Context: Avanci’s 5G standard-essential patent (SEP) licensing program was launched about a year ago and has steadily added licensors as well as licensees (see, e.g., May 8, 2024 ip fray article). After the success of Avanci 4G, which wasn’t fully foreseeable in the early years (September 28, 2024 ip fray article), many automakers apparently preferred to secure the earlybird rate ($29 instead of $32) over litigation.
What’s new: Today, Avanci announced on LinkedIn that they “are excited to welcome Toyota to the Avanci 5G Vehicle program, for their next generation of connected vehicles” and that “the program has grown to span almost 40 automotive brands and more than 65 licensors.”
Direct impact: After three lower-volume Japanese vehicle makers, Toyota is the first high-volume Japanese automaker to sign up to Avanci 5G. Major U.S. and European automakers have already taken that license.
Wider ramifications: Interestingly, it turned out a few months ago that Toyota acquired some 5G SEPs from Chinese smartphone maker OPPO (July 29, 2024 ip fray article). Avanci is not a cross-licensing program, but companies can contribute their SEPs, subject to a vetting process, and receive their regular share of Avanci’s royalty income.
While there are anti-patent-pool lobbying activities, particularly in the EU, Avanci’s collective licensing program for connected vehicles continues to grow, while litigation by Avanci licensors has become extremely rare. Thus far, the only lawsuit relating to Avanci’s 5G licensing program has, in fact, been brought by a car maker preparing to launch 5G-connected vehicles: Tesla would like a FRAND determination by the UK judiciary. The High Court of Justice for England & Wales (EWHC) dismissed the claim, and meanwhile Tesla’s appeal has become discoverable. Xiaomi’s spectacular appellate win over Panasonic (October 3, 2024 ip fray article) involved the right to a FRAND license, but in a bilateral situation where the SEP holder itself had originally committed to grant a license on terms to be determined by the UK judiciary. Avanci is not a SEP holder; its licensors are.

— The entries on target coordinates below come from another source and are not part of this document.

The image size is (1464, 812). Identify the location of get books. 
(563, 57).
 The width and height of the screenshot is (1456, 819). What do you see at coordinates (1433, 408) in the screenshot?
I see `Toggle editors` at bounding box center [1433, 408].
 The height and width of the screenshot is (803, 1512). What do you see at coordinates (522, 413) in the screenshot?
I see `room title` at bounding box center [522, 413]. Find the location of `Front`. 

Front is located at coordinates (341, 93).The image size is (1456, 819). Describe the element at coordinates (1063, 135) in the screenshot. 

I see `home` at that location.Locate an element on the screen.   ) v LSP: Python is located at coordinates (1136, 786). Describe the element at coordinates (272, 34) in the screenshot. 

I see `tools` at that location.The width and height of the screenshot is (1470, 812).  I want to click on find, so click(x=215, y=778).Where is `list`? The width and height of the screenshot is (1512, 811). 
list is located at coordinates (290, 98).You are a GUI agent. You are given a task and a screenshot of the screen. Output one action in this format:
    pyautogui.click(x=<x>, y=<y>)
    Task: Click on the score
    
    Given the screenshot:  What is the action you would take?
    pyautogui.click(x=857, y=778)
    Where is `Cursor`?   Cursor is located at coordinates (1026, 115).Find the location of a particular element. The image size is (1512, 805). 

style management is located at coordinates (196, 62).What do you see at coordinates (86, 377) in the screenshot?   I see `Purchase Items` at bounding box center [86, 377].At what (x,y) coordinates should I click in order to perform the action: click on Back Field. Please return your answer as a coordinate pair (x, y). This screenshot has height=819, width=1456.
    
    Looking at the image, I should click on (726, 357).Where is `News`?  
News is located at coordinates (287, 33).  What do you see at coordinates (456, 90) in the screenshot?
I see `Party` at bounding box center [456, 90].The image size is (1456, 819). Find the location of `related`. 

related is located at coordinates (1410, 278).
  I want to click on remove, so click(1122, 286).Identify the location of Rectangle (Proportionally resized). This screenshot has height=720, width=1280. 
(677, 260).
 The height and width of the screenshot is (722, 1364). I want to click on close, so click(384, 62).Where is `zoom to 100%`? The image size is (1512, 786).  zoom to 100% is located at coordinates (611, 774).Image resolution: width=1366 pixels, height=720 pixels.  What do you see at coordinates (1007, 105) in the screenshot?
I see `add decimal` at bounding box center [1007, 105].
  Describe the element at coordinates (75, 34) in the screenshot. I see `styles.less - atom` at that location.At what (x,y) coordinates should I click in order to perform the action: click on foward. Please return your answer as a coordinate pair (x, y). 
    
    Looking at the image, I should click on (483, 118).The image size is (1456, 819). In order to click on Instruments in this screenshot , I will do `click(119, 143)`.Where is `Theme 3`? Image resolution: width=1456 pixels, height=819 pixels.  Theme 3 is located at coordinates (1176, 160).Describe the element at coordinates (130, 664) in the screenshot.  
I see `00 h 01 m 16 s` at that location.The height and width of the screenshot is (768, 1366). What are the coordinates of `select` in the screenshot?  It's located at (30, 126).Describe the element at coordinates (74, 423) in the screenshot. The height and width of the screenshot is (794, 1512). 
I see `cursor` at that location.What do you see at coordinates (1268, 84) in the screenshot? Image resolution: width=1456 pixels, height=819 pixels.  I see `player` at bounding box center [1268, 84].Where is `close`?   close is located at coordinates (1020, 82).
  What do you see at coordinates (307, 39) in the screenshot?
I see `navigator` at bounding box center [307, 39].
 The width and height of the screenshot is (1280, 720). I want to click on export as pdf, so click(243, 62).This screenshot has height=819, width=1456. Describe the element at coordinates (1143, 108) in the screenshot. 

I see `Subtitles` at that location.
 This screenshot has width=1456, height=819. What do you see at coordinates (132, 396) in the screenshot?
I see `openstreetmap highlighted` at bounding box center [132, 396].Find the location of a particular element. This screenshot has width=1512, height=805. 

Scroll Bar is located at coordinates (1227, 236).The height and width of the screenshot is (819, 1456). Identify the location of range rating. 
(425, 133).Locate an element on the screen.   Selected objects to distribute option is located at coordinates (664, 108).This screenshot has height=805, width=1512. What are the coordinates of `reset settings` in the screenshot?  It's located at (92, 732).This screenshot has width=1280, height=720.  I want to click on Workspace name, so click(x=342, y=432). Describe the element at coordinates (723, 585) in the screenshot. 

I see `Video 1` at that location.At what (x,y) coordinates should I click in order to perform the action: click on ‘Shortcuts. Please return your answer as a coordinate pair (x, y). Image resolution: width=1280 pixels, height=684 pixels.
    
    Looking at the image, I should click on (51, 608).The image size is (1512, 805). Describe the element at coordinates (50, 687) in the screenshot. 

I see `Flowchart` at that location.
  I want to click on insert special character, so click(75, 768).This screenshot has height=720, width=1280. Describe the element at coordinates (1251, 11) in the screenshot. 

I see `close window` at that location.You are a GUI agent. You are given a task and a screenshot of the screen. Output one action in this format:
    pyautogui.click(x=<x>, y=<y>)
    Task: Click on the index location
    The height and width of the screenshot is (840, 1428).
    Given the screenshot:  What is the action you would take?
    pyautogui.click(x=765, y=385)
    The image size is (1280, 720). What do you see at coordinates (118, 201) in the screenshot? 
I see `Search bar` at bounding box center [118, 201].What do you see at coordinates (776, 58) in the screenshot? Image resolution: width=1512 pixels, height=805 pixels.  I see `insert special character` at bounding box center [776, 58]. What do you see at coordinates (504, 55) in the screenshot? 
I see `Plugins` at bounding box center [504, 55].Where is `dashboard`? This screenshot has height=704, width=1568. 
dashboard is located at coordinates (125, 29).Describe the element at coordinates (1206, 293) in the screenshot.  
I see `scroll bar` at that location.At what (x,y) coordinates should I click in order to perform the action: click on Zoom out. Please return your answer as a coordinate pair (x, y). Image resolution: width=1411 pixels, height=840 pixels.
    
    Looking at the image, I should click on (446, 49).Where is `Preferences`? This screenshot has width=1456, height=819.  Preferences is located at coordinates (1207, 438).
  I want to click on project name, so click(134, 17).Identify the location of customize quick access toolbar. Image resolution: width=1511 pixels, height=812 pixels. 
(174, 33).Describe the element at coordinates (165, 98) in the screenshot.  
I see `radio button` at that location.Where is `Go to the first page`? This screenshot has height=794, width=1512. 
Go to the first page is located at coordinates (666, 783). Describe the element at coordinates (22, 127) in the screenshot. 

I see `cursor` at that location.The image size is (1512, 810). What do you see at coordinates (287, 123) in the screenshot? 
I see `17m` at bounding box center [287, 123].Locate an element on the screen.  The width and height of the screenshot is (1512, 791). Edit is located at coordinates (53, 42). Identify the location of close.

When Toyota’s acquisition of 5G SEPs from OPPO became known, it was unclear what the car maker intended to do with them. It could have wanted to prepare for infringement litigation by SEP holders who are implementers themselves, a number of which are Avanci licensors. Now that Toyota has joined Avanci’s 5G program, it is extremely unlikely that it will need 5G SEPs to bring countersuits and counterclaims anytime soon.
What Toyota could do is seek royalty payments from Avanci licensors that are not car makers, such as device makers and telecommunication carriers. Whether Toyota intends to build such a licensing program is not known.
One of the groups engaging in anti-Avanci advocacy is ACT | The App Association, an astroturfing operation that claims to represent small and medium-sized enterprises (SMEs) but is actually funded by Apple and other large companies. It’s not just hard to find, but even hard to conceive of a small app developer that would face any SEP licensing issues, let alone SEP infringement lawsuits. And those companies certainly have no interest in automotive SEP licensing. The fact that ACT has recently fired cheap shots at Avanci must be attributable to the fact that Continental has become a financial backer of the organization (September 12, 2024 ip fray article).
ip fray understands that implementers in different industries hope to bring down royalties. There is no reason why car makers and their suppliers (though suppliers rarely eve face a royalty demand from cellular SEP holders) shouldn’t have the right to save costs if they can. But it’s hard to argue with success. Announcements like the one today, with a company that makes approximately 10 million cars a year (even if presumably not all of them come with 5G at the moment) taking an Avanci 5G license without any litigation, up the ante for Continental and other Avanci critics. In the end, it’s actual deals that make all the difference. That’s the essence of licensing.